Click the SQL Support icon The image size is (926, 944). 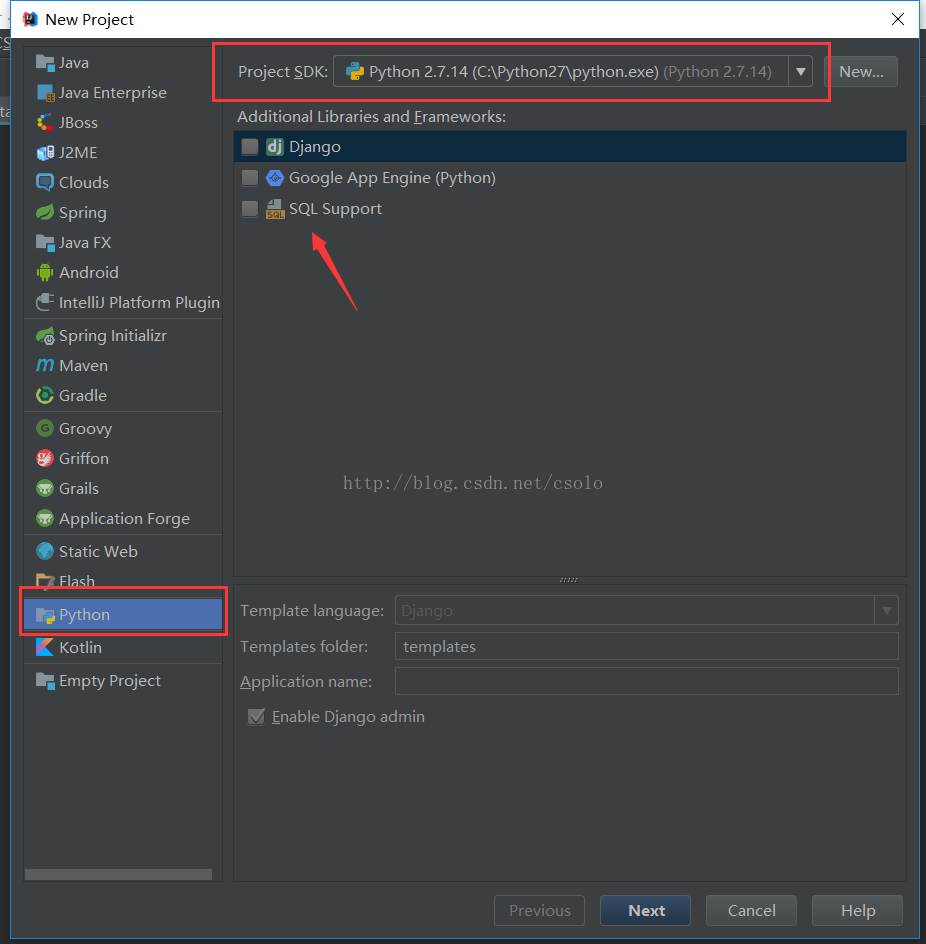click(275, 209)
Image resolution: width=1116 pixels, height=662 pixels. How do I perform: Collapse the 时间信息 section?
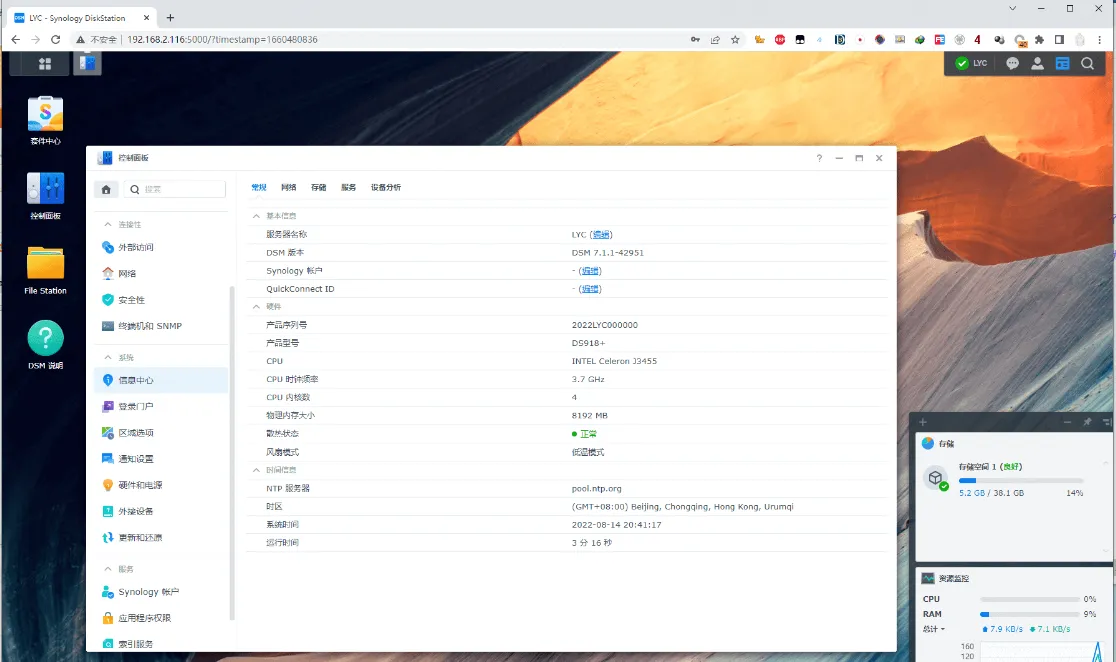(x=256, y=470)
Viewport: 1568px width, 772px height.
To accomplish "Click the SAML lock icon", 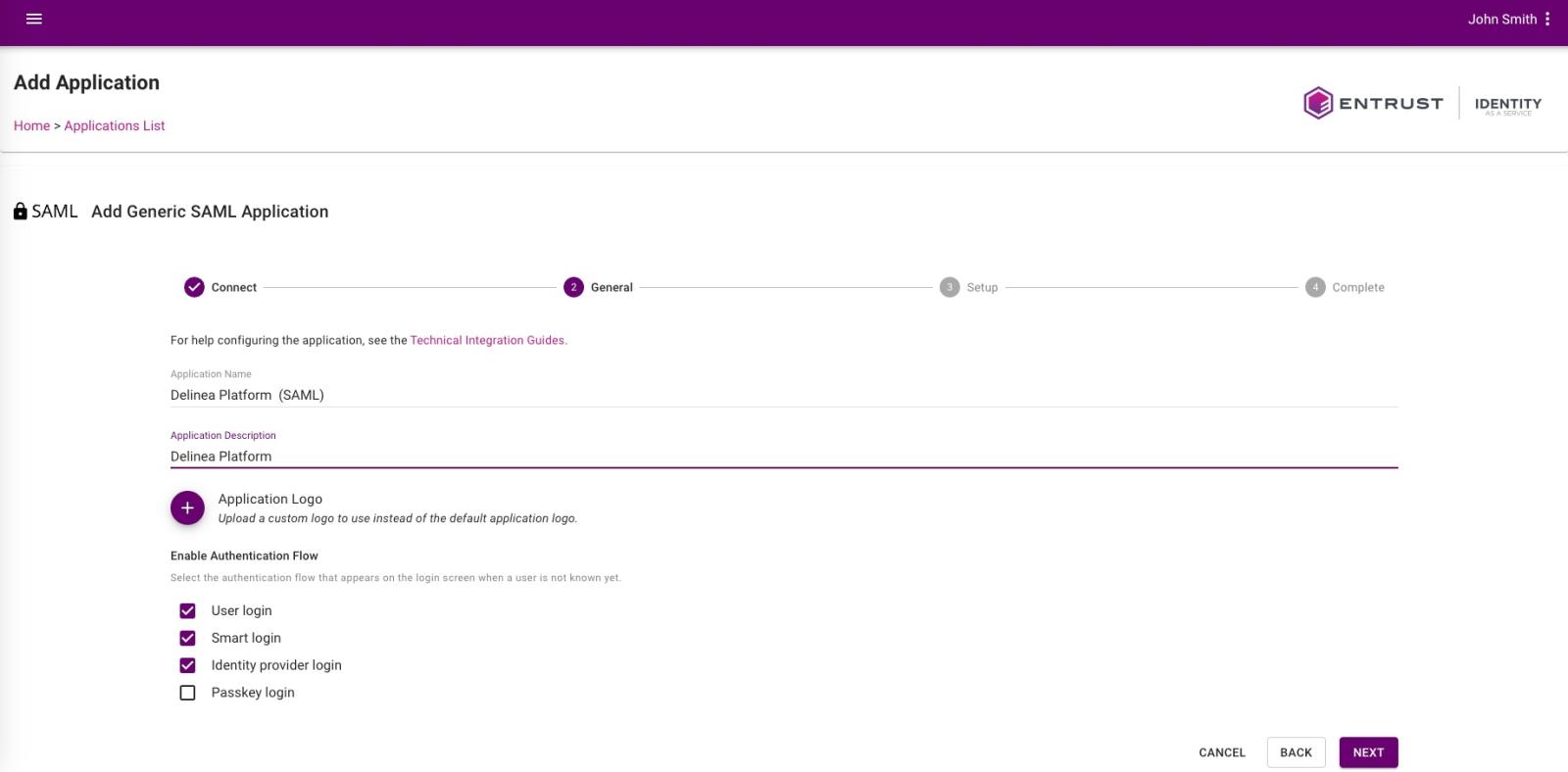I will pos(21,212).
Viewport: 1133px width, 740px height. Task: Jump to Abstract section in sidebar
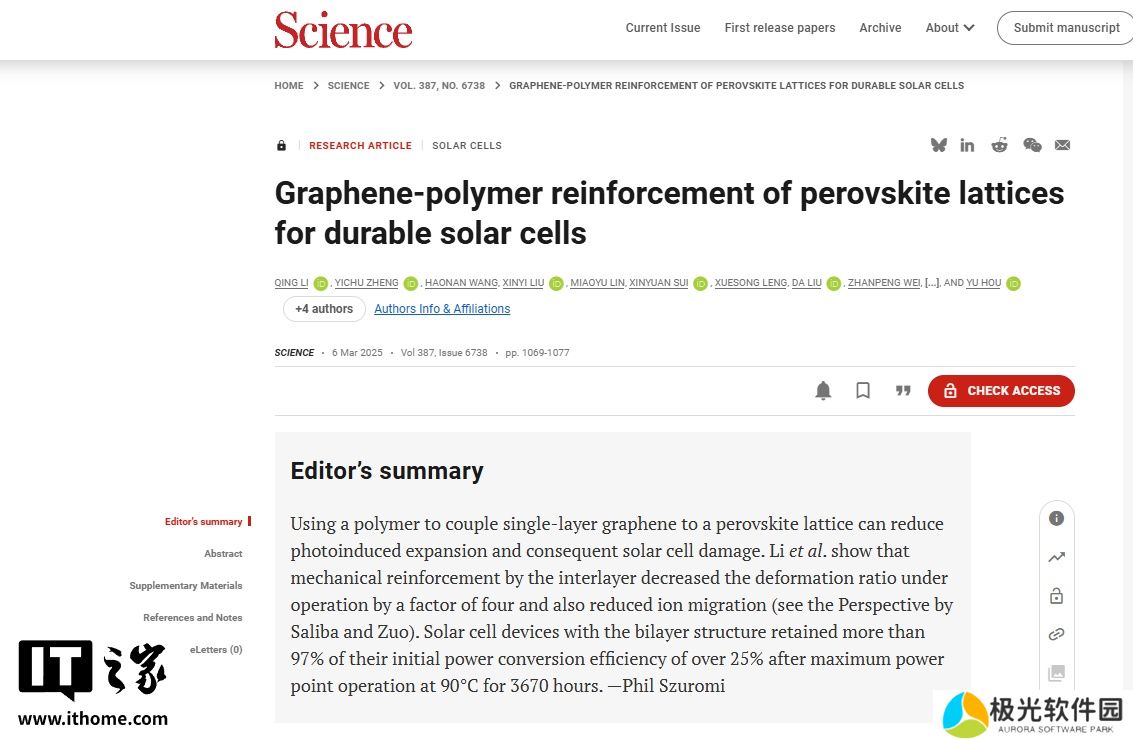click(223, 554)
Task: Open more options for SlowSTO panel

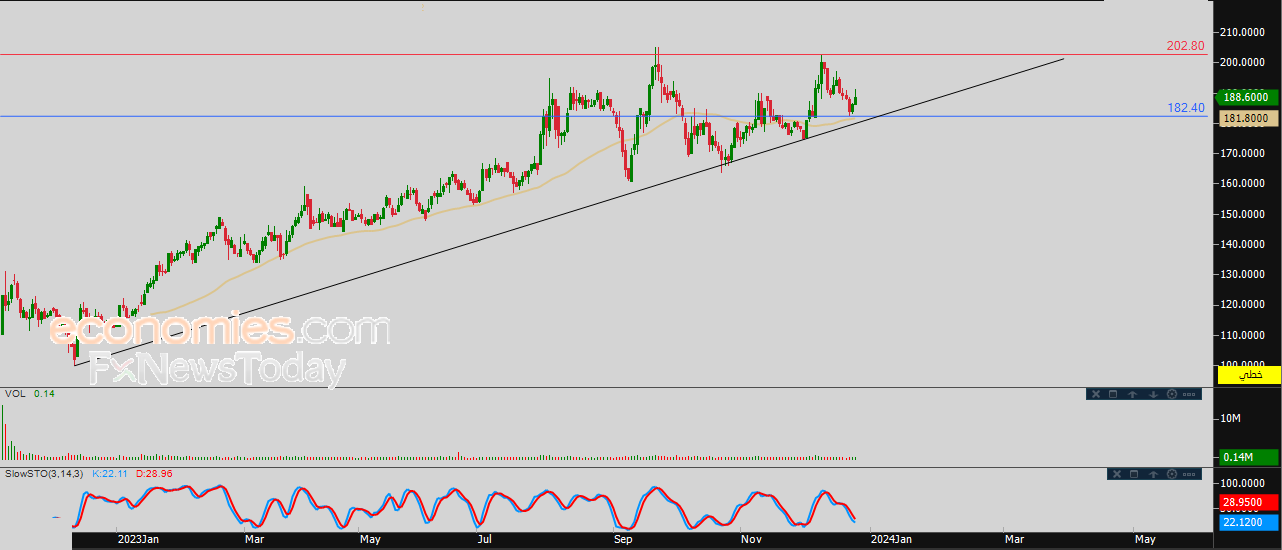Action: (1189, 474)
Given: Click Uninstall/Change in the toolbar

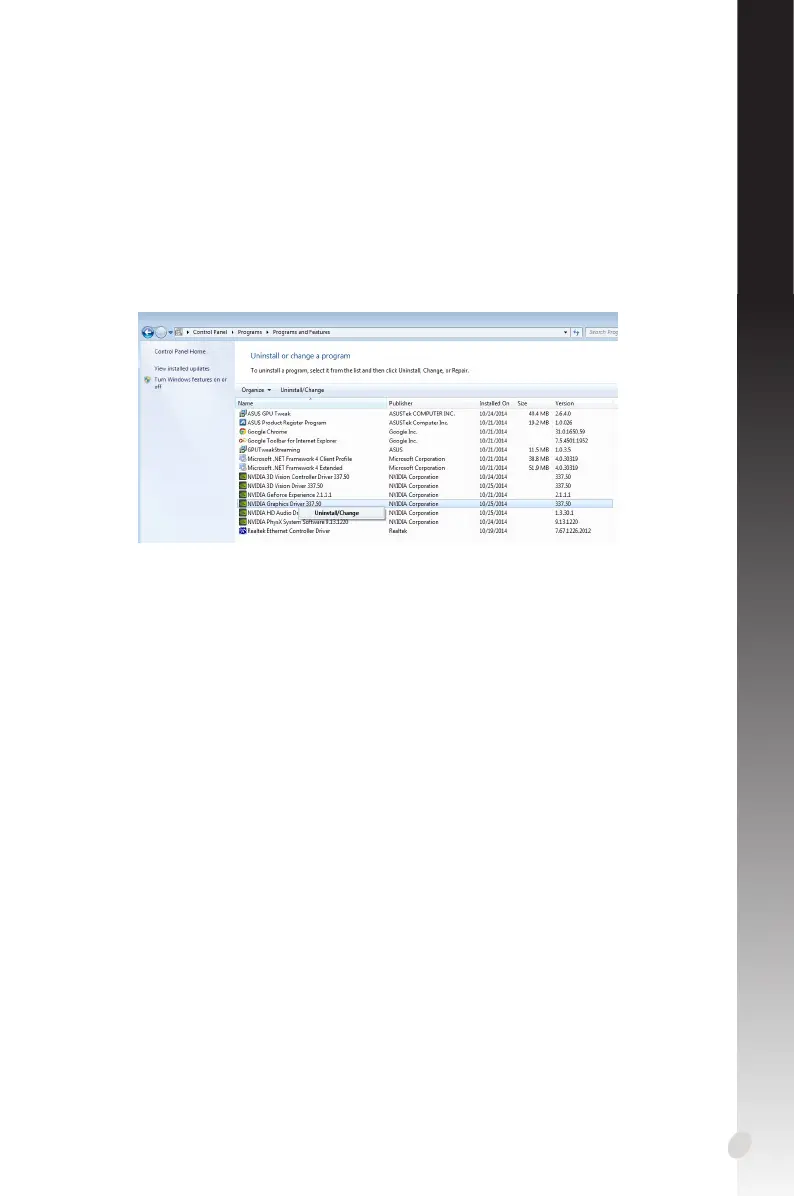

-------------------------

__What to work on__. Repeat only the lines from the one holding "Viewport: 1133px width, 740px" through the last line of the data, inclusive. Keep the pictures out.

__Answer section__.
Viewport: 1133px width, 740px height. Task: Jump to Abstract section in sidebar
click(223, 554)
Task: Open more options for SlowSTO panel

Action: (1189, 474)
Given: Click Uninstall/Change in the toolbar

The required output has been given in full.